EXCERPT below:

Model-based Control of the Resistive Wall Mode in DIII-D:
A Comparison Study
Symposium on Fusion Technology
Rostock, Germany, September 15-19, 2008
| Abstract |
|
One of the major non-axisymmetric instabilities under study in the
DIII-D tokamak is the resistive wall mode (RWM), a form of plasma kink
instability whose growth rate is moderated by the influence of a
resistive wall. One of the approaches for RWM stabilization, referred
to as magnetic control, uses feedback control to produce magnetic
fields opposing the moving field that accompanies the growth of the
mode. These fields are generated by coils arranged around the tokamak.
One problem with RWM control methods used in present experiments is
that they predominantly use simple non-model- based
proportional-derivative (PD) controllers requiring substantial
derivative gain for stabilization, which implies a large response to
noise, leading to a requirement for high peak voltages and coil
currents, usually leading to actuation saturation. Motivated by this
limitation, current efforts in DIII-D include the development of
model-based RWM controllers. The General Atomics/Far-Tech DIII-D RWM
model represents the plasma surface as a toroidal current sheet and
represents the wall using an eigenmode approach [1]. Although the
plasma surface deformation cannot be directly measured in real time,
the magnitude and phase of the deformation can be diagnosed from
measurements by a set of 22 magnetic field sensors composed of poloidal
probes and saddle loops. An array of 12 control I-coils can then be
used to return the plasma to its original axisymmetric shape. Using an
estimator for the two orthogonal components of the assumed n=1 mode
pattern, the resultant plant can be constructed into a reduced form
from the original 12 input, 22 output. In particular, using a typical
quartet configuration for the I-coils and matched filter, the plant
can be simplified to a 3-input/2-output system. Optimal and robust
controllers have been designed exploiting the availability of the RWM
dynamic model. The controllers are tested through simulations, and
results are compared to present non-model-based PD controllers.

End of EXCERPT.
DATASET CONTENT below:

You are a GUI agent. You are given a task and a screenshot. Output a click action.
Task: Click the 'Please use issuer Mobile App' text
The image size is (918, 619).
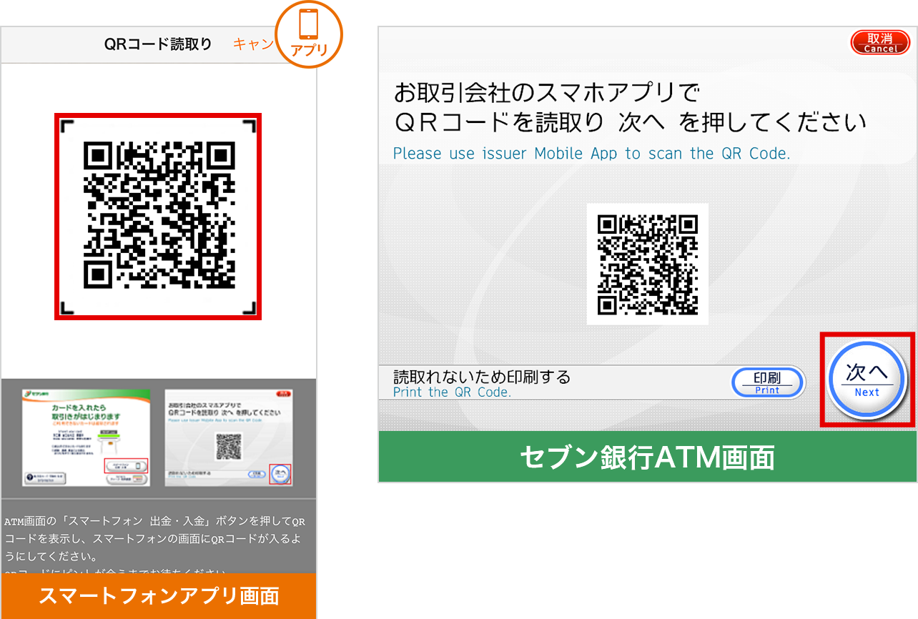[x=591, y=154]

End of DATASET CONTENT.

**WORK ORDER:** Copy the resistive wall mode abstract, starting with "Model-based Control of" and going on through "around the tokamak.", and put "device" in place of each "tokamak".

**WRITTEN REPLY:**
Model-based Control of the Resistive Wall Mode in DIII-D:
A Comparison Study
Symposium on Fusion Technology
Rostock, Germany, September 15-19, 2008
| Abstract |
|
One of the major non-axisymmetric instabilities under study in the
DIII-D device is the resistive wall mode (RWM), a form of plasma kink
instability whose growth rate is moderated by the influence of a
resistive wall. One of the approaches for RWM stabilization, referred
to as magnetic control, uses feedback control to produce magnetic
fields opposing the moving field that accompanies the growth of the
mode. These fields are generated by coils arranged around the device.